206728 Sexual orientation/gender identity as a predictor of co-occurring disorders and treatment outcomes among clients seeking publicly funded substance abuse treatment services in Washington State

Wednesday, November 11, 2009: 8:45 AM

Sherry Lipsky, PhD, MPH , School of Medicine, Psychiatry & Behavioral Sciences, Harborview Medical Center, University of Washington, Seattle, WA
Antoinnette Krupski, PHD , School of Medicine, Psychiatry & Behavioral Sciences, Harborview Medical Center, University of Washington, Seattle, WA
Barbara Lucenko, PHD , Research and Data Analysis Division, Washington State Department of Social and Health Services, Olympia, WA
Alice Huber, PhD , Division of Alcohol and Substance Abuse, Washington State Department of Social and Health Services, Olympia, WA
David Mancuso, PhD , Research and Data Analysis Division, Washington State Department of Social and Health Services, Olympia, WA
Peter Roy-Byrne, MD , School of Medicine, Psychiatry & Behavioral Sciences, Harborview Medical Center, University of Washington, Seattle, WA
Aims: To compare risk markers associated with lesbian/gay/bisexual/questioning sexual orientation or transgender identity (LGBTQ) at admission to substance abuse (SA) treatment, and to examine orientation/identity as a predictor of co-occurring disorders (COD), treatment completion, and subsequent treatment reentry in the year following discharge.
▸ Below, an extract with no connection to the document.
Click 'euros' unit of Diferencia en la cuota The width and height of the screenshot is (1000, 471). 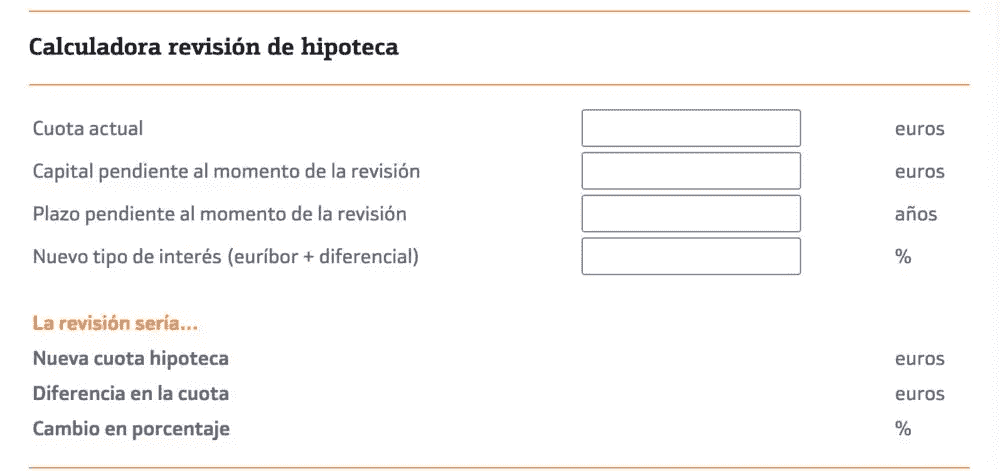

Methods: A retrospective cohort study using data from publicly funded SA treatment services in Washington State from 2004-2008. Bivariate comparisons were conducted using chi-square tests; logistic regression was conducted to estimate adjusted odds ratios (AOR) and 95% confidence intervals (CI) for each outcome.
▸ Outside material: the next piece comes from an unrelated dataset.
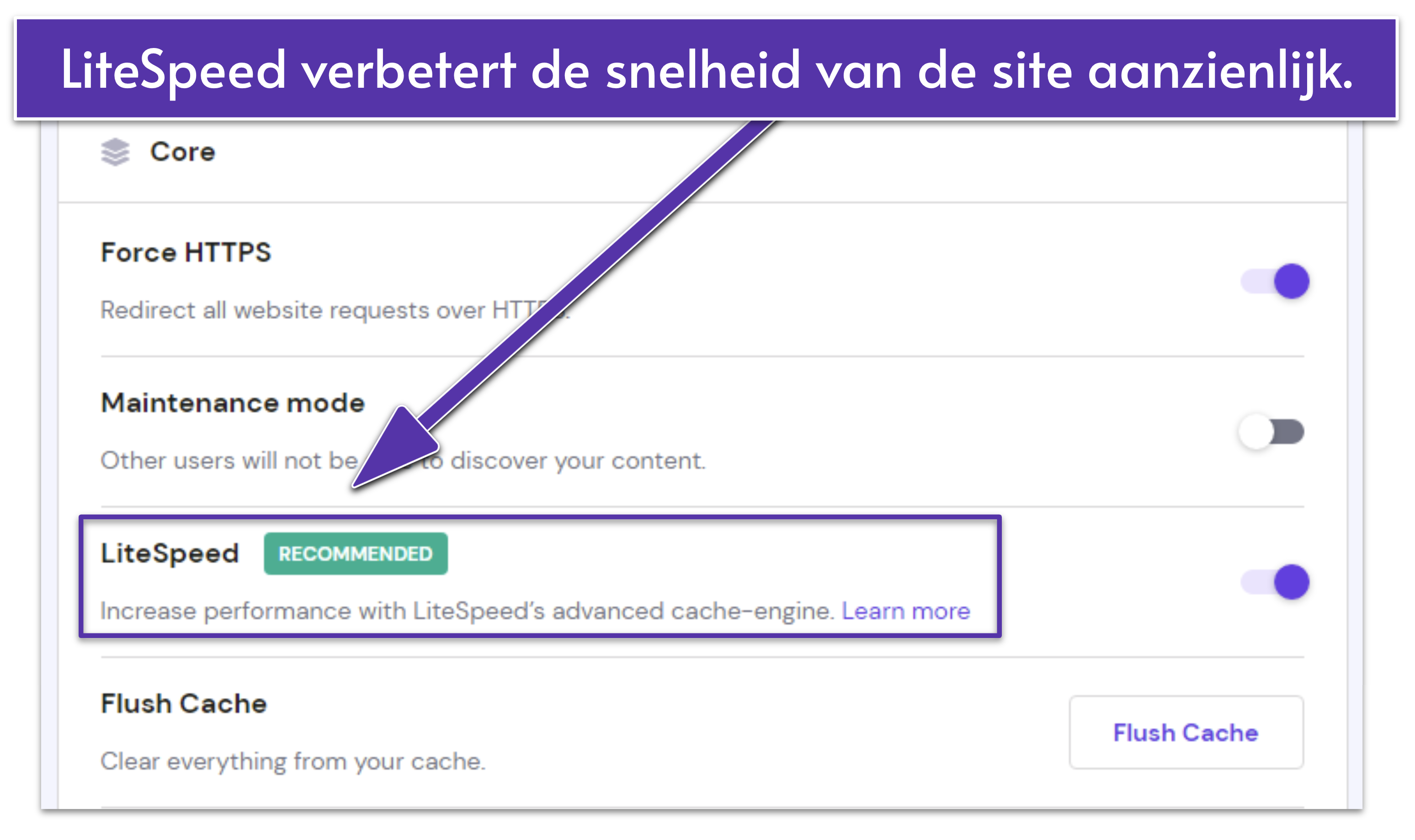Click the word LiteSpeed in the purple banner

(173, 70)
Results: Risk markers associated with LGBTQ status included increased past year healthcare utilization, SA severity, self-reported SA treatment need, and COD; some factors varied among females and males. In multivariate analyses, female and male LGBTQ clients were more likely than heterosexuals to have COD (AOR 2.26, CI 1.99-2.58 and AOR 3.55, CI 3.06-4.12, respectively). LGBTQ males, but not females, were less likely to complete treatment (AOR 0.78, CI 0.65-0.93). Neither females nor males were more likely to re-enter treatment compared to heterosexuals. COD was independently and negatively associated with treatment completion and positively associated with treatment re-entry.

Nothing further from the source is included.